● Dataset extract:
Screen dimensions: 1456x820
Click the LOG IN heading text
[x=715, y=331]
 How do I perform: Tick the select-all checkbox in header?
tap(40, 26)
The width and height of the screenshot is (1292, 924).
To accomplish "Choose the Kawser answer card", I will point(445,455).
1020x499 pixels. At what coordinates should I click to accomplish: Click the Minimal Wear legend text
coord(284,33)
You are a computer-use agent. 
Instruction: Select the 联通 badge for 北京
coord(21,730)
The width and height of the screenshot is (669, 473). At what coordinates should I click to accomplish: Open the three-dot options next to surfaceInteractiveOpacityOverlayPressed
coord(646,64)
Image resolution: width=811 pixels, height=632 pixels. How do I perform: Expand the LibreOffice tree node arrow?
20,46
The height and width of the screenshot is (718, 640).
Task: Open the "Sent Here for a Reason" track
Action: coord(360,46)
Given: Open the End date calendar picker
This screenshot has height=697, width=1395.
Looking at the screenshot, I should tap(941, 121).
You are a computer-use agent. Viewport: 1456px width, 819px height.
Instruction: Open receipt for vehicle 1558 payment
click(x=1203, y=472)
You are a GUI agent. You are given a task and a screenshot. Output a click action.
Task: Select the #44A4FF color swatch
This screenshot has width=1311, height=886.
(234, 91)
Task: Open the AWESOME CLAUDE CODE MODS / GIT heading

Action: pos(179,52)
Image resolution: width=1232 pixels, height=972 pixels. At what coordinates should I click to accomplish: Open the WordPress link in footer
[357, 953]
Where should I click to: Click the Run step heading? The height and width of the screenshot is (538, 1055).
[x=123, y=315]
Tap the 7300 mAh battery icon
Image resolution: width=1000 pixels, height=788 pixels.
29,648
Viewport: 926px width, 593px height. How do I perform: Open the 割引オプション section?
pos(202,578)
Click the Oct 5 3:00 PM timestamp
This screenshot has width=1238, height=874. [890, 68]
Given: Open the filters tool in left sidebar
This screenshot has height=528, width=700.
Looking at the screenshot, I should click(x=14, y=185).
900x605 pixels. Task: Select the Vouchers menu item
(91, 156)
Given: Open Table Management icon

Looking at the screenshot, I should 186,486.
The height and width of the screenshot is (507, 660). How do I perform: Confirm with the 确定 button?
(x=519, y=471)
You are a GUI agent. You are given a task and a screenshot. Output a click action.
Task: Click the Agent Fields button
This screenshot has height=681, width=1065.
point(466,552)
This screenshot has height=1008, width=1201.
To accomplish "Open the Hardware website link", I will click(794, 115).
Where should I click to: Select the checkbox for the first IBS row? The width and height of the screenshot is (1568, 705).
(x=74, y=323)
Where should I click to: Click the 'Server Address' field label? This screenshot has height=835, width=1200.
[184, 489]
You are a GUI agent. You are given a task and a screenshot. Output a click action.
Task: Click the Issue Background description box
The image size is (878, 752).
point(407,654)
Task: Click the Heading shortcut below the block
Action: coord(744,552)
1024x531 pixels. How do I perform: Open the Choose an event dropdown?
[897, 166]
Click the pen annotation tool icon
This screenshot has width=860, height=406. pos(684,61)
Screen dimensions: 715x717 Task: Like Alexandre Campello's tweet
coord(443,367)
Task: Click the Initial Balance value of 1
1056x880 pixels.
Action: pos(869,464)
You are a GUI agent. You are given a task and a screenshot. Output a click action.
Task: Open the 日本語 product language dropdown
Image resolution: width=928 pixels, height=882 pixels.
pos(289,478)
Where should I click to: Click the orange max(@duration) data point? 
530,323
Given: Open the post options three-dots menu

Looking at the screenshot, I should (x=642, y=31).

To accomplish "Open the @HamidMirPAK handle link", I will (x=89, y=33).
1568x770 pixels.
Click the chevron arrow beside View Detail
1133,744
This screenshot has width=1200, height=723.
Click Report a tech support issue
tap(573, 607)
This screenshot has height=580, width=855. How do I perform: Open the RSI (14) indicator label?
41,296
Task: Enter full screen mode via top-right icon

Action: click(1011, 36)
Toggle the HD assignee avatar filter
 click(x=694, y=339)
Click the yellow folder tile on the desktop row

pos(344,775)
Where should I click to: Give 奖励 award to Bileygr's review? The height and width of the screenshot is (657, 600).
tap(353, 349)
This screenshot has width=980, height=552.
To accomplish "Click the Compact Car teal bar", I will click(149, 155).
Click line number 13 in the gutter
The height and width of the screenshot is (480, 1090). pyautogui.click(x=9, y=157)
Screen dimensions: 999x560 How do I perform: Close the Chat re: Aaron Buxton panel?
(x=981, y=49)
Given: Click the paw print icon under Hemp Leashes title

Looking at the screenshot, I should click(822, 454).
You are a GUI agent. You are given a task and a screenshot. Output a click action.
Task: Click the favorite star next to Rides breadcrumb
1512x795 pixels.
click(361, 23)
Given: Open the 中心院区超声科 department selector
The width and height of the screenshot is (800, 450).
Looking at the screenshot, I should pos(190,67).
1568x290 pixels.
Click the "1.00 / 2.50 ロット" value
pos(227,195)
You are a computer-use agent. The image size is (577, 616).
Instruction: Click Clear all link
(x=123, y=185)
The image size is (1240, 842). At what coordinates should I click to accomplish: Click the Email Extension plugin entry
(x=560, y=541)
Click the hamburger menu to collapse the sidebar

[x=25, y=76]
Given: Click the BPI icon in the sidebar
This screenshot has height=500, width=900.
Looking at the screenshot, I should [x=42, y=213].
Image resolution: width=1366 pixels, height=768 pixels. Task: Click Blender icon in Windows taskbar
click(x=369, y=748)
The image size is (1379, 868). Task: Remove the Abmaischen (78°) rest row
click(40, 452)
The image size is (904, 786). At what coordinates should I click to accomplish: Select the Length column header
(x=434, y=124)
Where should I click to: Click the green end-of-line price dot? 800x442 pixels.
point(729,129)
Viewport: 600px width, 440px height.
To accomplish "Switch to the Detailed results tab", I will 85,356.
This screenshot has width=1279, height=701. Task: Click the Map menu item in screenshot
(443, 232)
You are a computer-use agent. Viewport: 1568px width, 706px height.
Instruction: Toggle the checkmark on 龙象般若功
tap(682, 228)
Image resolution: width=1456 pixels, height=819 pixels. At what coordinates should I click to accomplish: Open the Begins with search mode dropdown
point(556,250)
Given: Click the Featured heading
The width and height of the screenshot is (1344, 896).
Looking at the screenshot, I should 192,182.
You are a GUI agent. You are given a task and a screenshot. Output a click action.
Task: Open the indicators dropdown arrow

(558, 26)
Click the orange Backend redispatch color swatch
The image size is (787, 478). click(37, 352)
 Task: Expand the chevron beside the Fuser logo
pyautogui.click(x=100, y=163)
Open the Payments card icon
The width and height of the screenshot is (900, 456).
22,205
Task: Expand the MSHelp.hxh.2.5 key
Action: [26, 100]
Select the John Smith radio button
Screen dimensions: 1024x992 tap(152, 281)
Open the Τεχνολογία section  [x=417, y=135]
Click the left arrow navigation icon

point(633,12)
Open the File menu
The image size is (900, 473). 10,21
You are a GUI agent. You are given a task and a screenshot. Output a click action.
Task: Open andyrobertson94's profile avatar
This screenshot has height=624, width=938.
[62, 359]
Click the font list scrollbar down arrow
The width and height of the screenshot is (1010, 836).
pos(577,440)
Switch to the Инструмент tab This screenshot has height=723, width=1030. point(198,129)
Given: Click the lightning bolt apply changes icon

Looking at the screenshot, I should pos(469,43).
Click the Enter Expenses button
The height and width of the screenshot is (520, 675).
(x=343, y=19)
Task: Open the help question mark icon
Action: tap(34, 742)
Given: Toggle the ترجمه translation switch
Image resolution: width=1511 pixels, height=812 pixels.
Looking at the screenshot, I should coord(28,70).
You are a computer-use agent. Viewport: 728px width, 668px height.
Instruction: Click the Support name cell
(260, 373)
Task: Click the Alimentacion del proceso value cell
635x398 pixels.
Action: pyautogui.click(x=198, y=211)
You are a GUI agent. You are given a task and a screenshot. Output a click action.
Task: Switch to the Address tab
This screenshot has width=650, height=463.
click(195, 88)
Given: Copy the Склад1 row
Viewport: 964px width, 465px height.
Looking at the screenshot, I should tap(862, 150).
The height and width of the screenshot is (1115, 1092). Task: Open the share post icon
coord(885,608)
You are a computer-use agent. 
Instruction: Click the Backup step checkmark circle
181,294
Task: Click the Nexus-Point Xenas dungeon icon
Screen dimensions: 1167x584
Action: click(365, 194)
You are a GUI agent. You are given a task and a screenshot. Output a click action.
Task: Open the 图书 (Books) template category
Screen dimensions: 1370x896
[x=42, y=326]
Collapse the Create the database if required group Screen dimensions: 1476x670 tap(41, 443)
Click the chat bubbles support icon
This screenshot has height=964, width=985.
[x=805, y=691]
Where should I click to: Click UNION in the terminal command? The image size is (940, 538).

● Exercise brief: List the lines from the one containing "Given: Open the 中心院区超声科 department selector" through the one containing "(x=434, y=124)", inclusive, as a Markdown table with the columns No. and Line, numbering each line and skipping blank lines.

● Written solution:
| No. | Line |
|---|---|
| 1 | Given: Open the 中心院区超声科 department selector |
| 2 | The width and height of the screenshot is (800, 450). |
| 3 | Looking at the screenshot, I should pos(190,67). |
| 4 | 1568x290 pixels. |
| 5 | Click the "1.00 / 2.50 ロット" value |
| 6 | pos(227,195) |
| 7 | You are a computer-use agent. The image size is (577, 616). |
| 8 | Instruction: Click Clear all link |
| 9 | (x=123, y=185) |
| 10 | The image size is (1240, 842). At what coordinates should I click to accomplish: Click the Email Extension plugin entry |
| 11 | (x=560, y=541) |
| 12 | Click the hamburger menu to collapse the sidebar |
| 13 | [x=25, y=76] |
| 14 | Given: Click the BPI icon in the sidebar |
| 15 | This screenshot has height=500, width=900. |
| 16 | Looking at the screenshot, I should [x=42, y=213]. |
| 17 | Image resolution: width=1366 pixels, height=768 pixels. Task: Click Blender icon in Windows taskbar |
| 18 | click(x=369, y=748) |
| 19 | The image size is (1379, 868). Task: Remove the Abmaischen (78°) rest row |
| 20 | click(40, 452) |
| 21 | The image size is (904, 786). At what coordinates should I click to accomplish: Select the Length column header |
| 22 | (x=434, y=124) |